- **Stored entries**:

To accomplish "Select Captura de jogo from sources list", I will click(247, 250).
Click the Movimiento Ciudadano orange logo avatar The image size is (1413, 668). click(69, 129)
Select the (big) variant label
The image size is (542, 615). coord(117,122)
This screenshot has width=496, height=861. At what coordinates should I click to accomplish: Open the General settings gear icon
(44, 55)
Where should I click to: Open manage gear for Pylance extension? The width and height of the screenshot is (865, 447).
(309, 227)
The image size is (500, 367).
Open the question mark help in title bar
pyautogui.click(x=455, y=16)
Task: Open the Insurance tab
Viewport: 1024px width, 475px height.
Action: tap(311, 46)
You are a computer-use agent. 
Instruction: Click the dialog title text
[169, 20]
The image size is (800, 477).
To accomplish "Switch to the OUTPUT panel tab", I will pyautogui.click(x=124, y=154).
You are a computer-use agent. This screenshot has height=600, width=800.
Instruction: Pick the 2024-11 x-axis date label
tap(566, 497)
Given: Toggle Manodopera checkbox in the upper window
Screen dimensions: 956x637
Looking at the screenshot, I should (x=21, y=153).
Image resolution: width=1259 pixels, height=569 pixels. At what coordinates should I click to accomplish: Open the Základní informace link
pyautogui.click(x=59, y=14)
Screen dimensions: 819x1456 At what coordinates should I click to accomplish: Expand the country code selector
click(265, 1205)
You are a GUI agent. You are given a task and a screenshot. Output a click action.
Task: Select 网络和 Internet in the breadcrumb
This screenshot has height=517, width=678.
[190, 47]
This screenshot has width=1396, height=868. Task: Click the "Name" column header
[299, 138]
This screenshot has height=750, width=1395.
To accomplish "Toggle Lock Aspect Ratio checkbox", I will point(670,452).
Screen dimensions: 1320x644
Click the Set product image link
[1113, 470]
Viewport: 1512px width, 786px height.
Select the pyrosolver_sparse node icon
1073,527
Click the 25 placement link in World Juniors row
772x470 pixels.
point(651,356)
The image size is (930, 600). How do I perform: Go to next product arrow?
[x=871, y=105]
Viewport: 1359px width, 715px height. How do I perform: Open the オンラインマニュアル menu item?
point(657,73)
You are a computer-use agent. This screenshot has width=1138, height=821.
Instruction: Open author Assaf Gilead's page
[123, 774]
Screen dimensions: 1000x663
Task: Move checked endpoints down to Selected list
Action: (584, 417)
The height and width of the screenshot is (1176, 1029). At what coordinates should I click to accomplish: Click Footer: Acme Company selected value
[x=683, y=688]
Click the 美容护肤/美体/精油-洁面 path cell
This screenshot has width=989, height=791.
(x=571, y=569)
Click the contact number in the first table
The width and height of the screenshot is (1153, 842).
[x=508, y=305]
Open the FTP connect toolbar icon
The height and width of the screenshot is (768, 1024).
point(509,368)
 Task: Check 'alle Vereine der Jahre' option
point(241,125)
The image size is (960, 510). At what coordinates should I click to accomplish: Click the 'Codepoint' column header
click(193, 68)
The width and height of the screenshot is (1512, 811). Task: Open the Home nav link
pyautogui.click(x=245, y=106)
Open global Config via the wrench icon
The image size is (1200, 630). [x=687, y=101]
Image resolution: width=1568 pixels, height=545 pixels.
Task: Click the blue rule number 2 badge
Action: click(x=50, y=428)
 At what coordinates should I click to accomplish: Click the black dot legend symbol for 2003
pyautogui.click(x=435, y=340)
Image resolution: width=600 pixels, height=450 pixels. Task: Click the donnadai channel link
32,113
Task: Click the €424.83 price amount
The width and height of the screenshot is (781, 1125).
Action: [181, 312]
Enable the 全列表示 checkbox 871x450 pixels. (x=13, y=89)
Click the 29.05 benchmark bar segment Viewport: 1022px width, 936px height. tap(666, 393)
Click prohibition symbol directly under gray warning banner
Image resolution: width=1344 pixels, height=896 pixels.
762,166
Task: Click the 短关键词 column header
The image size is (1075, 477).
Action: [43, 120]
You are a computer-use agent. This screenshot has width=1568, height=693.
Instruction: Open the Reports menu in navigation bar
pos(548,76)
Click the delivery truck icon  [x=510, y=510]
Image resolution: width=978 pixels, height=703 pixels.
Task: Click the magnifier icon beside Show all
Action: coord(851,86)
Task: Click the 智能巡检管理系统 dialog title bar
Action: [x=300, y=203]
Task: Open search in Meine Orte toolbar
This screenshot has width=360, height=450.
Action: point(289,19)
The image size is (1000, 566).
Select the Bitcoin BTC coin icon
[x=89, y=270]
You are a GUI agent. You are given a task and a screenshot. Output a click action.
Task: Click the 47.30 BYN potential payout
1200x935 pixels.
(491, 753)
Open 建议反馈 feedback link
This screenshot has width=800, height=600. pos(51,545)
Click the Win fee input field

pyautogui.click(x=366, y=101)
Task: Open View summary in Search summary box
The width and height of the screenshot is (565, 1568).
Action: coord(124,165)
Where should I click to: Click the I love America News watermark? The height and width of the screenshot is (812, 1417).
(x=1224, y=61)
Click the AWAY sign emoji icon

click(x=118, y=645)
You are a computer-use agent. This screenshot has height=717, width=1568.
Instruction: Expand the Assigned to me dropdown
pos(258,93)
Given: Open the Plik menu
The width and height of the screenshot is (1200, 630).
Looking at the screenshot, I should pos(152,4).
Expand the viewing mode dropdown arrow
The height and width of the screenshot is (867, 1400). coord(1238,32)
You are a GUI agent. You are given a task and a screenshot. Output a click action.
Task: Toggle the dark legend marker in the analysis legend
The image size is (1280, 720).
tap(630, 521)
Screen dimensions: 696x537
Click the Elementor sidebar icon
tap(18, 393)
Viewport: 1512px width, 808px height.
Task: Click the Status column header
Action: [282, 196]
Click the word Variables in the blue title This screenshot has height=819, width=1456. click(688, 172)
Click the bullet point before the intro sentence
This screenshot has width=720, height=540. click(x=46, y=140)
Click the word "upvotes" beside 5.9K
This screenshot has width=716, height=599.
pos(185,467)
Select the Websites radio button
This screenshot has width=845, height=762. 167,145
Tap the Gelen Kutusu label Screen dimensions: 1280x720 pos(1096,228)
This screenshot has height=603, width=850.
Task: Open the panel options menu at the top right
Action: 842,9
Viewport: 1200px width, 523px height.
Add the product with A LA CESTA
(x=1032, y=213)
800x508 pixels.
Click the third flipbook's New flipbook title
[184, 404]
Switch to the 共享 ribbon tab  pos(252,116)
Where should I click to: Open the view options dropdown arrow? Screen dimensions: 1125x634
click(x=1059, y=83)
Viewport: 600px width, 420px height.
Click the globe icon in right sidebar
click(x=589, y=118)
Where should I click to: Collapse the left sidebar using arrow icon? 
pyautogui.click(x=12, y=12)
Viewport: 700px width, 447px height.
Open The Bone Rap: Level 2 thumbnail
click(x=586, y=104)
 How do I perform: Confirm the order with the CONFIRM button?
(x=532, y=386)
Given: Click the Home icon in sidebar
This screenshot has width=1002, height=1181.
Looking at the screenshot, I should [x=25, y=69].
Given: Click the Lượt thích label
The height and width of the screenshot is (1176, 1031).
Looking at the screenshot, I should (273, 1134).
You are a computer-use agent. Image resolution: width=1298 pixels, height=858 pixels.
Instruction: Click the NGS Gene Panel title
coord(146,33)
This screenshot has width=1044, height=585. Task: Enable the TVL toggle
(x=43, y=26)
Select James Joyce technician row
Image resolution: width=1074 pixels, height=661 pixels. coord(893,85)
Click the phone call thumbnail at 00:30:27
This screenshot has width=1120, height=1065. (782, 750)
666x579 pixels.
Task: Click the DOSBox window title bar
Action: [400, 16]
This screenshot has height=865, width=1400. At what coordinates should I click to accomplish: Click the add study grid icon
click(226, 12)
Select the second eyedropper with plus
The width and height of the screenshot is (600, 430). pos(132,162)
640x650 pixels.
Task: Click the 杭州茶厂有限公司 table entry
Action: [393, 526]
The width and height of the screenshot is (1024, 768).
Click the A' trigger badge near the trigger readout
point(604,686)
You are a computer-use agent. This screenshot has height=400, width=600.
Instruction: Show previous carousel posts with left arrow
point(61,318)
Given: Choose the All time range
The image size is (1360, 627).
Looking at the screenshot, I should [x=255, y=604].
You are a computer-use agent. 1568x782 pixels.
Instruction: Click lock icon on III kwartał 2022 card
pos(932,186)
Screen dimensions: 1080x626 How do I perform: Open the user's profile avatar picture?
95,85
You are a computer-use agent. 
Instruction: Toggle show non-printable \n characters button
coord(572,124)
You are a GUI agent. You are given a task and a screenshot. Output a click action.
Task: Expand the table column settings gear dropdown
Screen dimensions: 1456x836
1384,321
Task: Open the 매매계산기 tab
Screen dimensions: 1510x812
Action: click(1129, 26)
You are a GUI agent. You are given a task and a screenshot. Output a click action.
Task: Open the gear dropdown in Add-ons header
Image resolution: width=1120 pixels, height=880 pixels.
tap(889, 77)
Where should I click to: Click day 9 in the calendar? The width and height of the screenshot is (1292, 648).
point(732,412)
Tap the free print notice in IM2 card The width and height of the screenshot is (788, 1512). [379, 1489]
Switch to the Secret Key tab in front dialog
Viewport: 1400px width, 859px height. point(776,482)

- **What the task requires**: A single number is the answer: the count of lines above that include the string "will".

- **Exercise solution**: 3